Saturday, January 25, 2014

You Can Make Me Clean

When we think of the term "unclean" in Scripture, we usually associate it with matters of the soul. Unclean spirits attack and torment. Sin pollutes us. The sins perpetrated on us leave us feeling contaminated. 

But in a hospital visit today, it struck me that Scriptural uncleanness also has a very palpable and physical meaning, too. For in Matthew 8, a leper comes to Jesus saying, "Lord, if you are willing, you can make me clean." (8:2) Think about what sickness and disease do to us. No matter how well-bathed, no matter how good your hygiene, you feel unclean. Bodies decay and stink, wounds ooze, limbs swell with fluids, cancer eats away at healthy tissue, mucous and phlegm congest, bowels malfunction. The average hospital visitor feels strongly the need to disinfect upon leaving. Nurses and doctors know better than most that what they’re dealing with is uncleanness, viruses and bacteria and diseases that require very tangible fleshly help to bring about some sense of cleanness and order to the body. A patient’s comments about messed-up hair or lack of make-up or decent clothing are commentary on this deeper feeling. "Lord, if you are willing, you can make me clean."

And in response Jesus says, "I am willing; be cleansed." (8:3) What marvelous words those are! Here the Lord’s heart is opened to us and we see His great desire to make us clean in both soul and body. This is the very purpose for which the Son of God was made man, to purify you from all that ails your flesh and spirit. Later in this chapter, it is written, "He Himself took our sicknesses and bore our infirmities." (8:17) This is your Savior, the One who took into His own flesh all that attacks your flesh. He knows, He has felt your sickness in the deepest way possible. In His scourging and on the cross, His body was opened up and laid bare to every pathogen that threatens your life. He died a bloody, infected, unclean mess. But by that very death, He conquered all your sickness and your disease and the grave itself. For in the body of God made flesh, all corruptions of the flesh met their match and their end. Jesus’ body did not see decay or corruption in the grave (Ps. 16:10). By the wounds of Christ you are healed and cleansed. The One crucified and now risen in the flesh is your cure.

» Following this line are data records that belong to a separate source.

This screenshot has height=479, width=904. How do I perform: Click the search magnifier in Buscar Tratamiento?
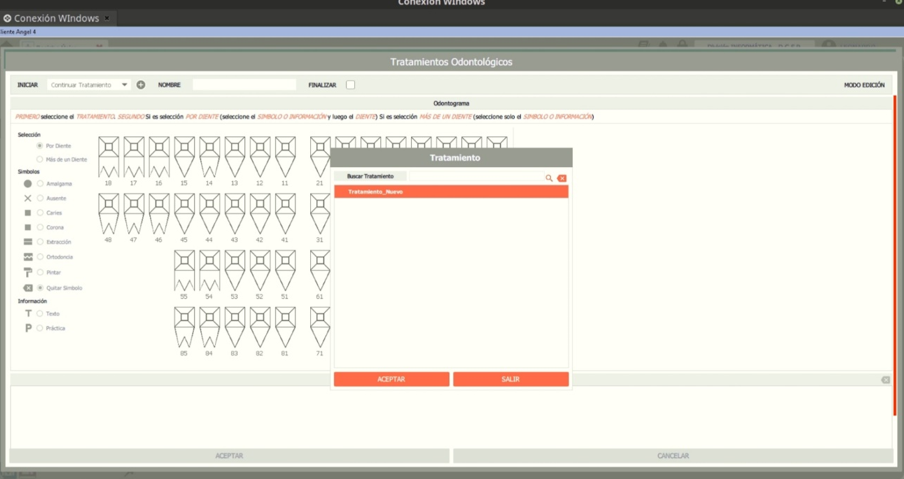click(549, 178)
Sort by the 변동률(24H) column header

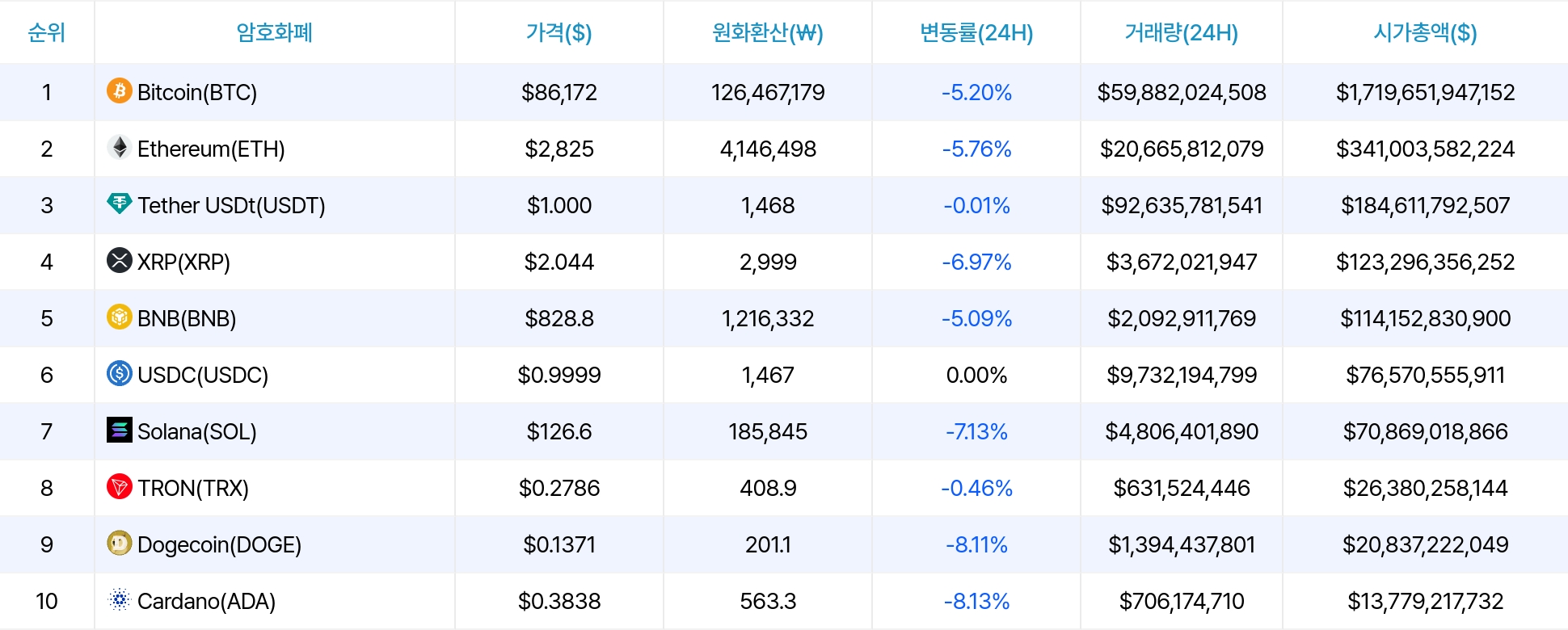[976, 32]

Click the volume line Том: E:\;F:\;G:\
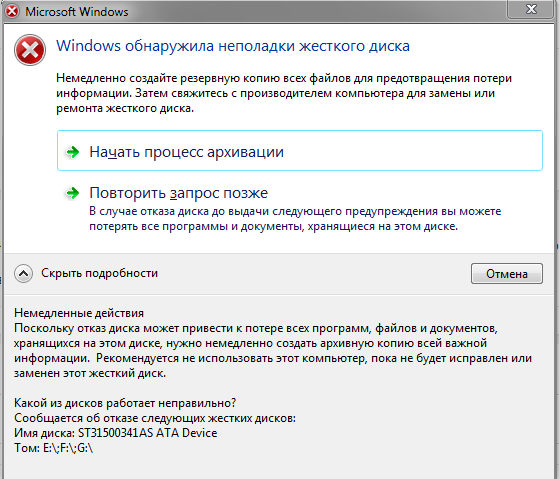point(53,448)
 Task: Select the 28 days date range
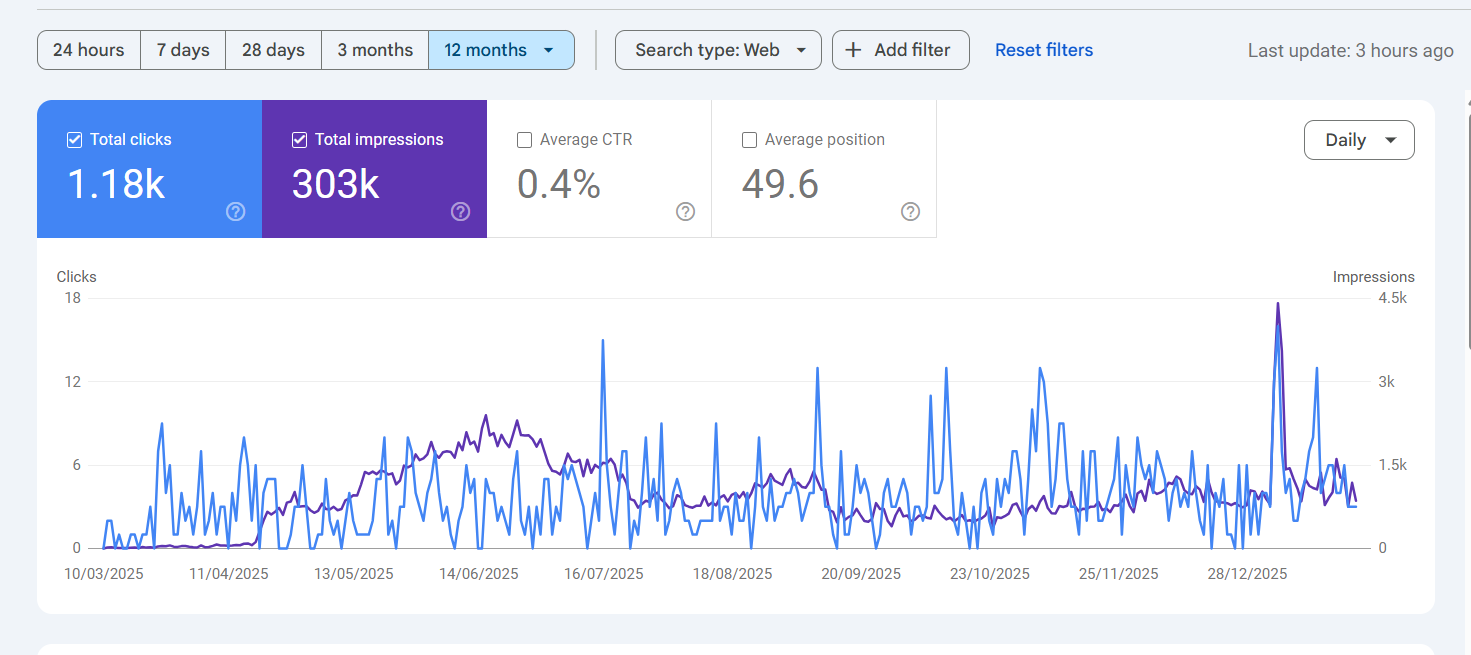(x=273, y=50)
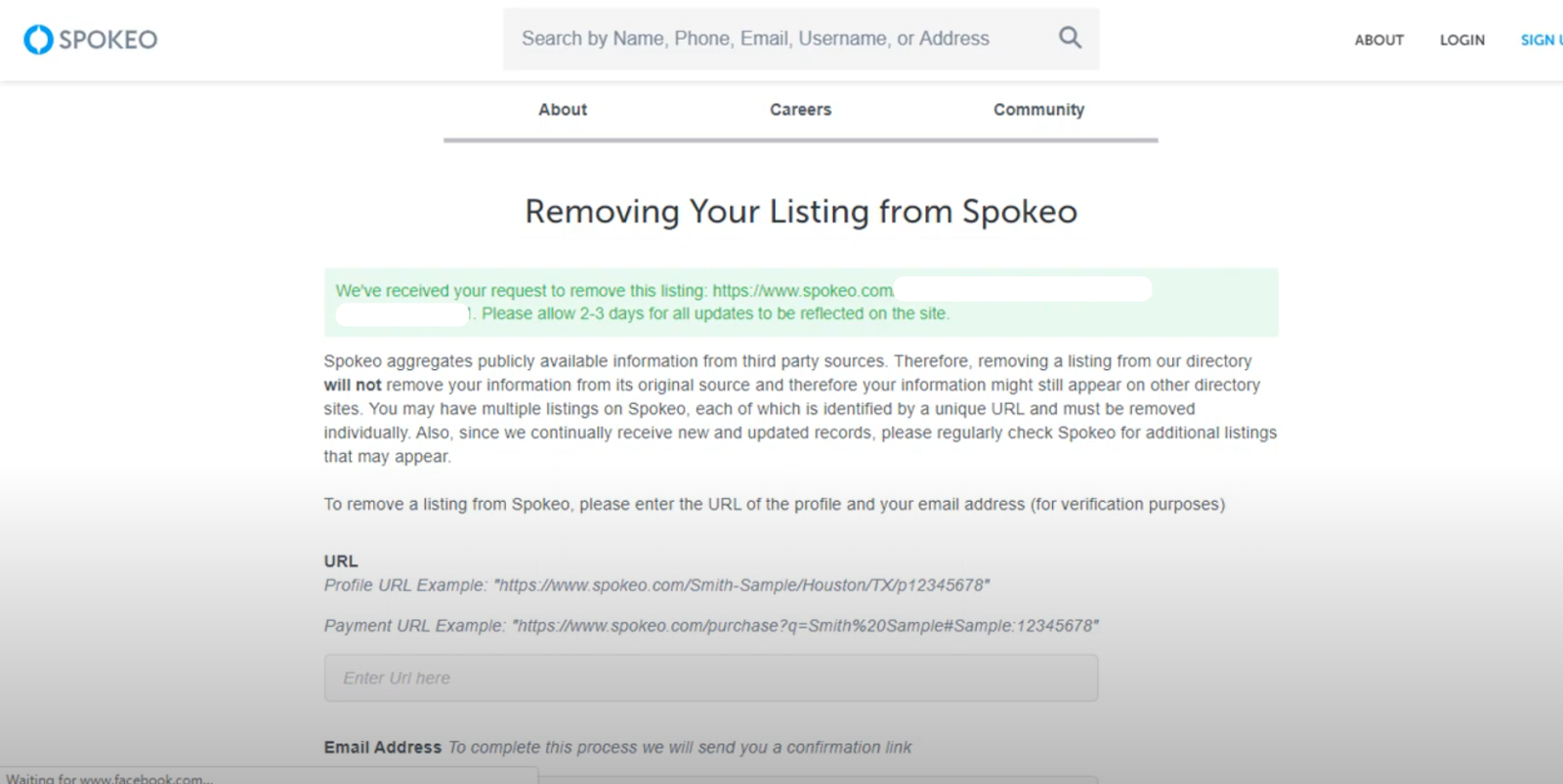1563x784 pixels.
Task: Open ABOUT in the top navigation
Action: pos(1378,40)
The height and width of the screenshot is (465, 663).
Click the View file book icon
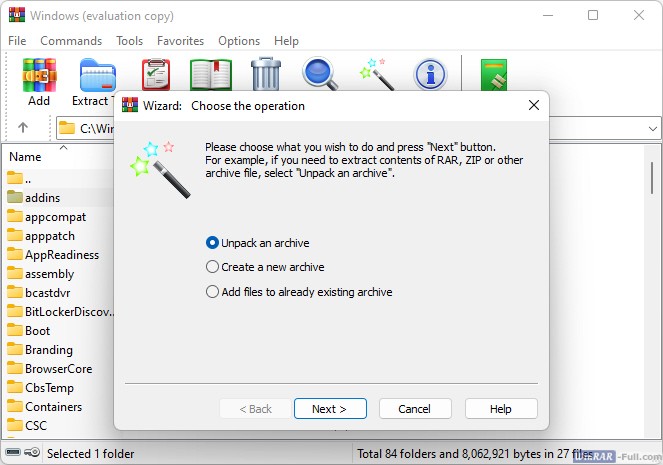(211, 75)
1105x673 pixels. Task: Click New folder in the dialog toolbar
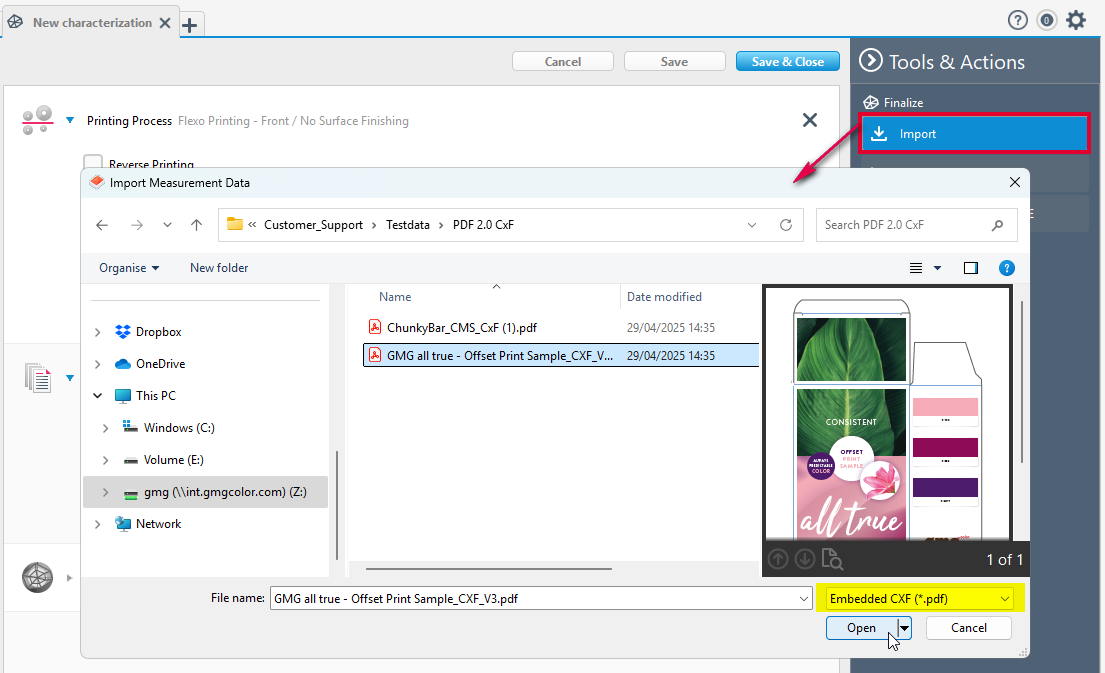[x=218, y=267]
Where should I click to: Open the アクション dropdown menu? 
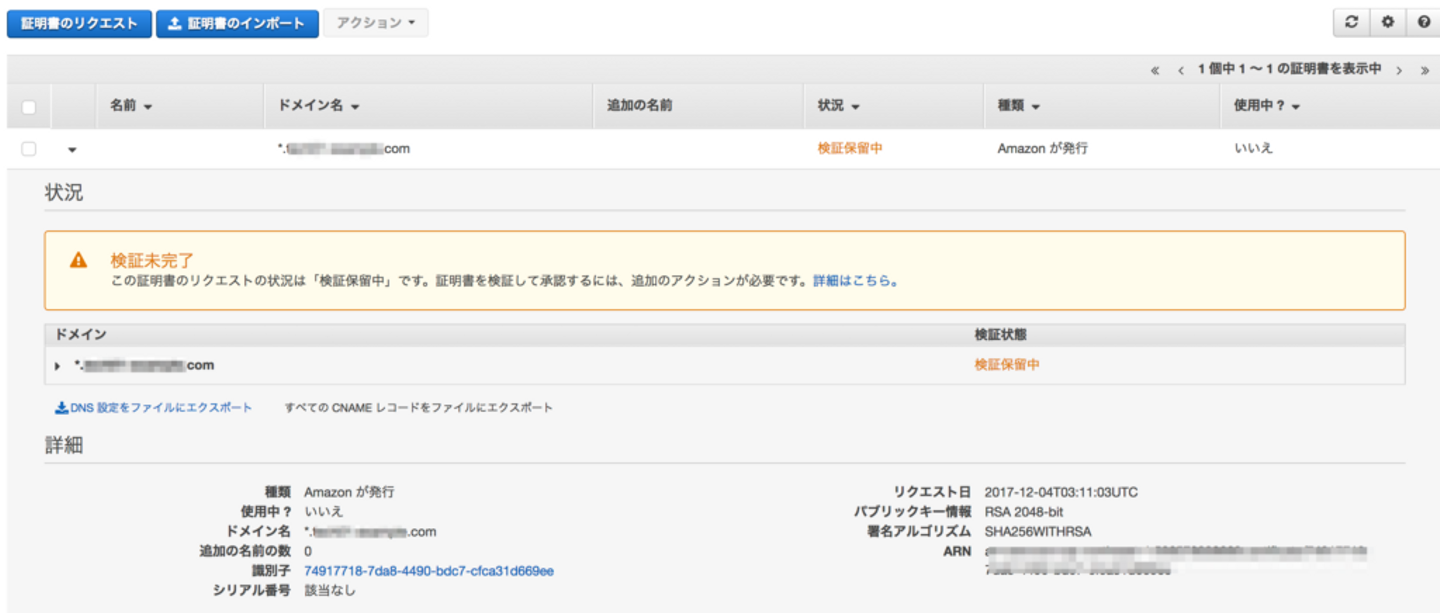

"I am willing; be cleansed." This our Lord spoke to you in your baptism, washing you, giving you the sure hope that your lowly body will be transformed to be like His glorious body (Philippians 3:21). Every divine service you hear those words. For in the absolution God speaks words that are life to you and health to all your flesh (Proverbs 4:22). And the blood of Jesus, God’s Son, which you receive at His table, cleanses you from all sin (1 John 1:7). It is surely the medicine of immortality and the guarantee of health and marvelous wholeness that will be yours in the resurrection of the body and the life of the world to come.

Jesus can make you clean. He is willing. Be cleansed.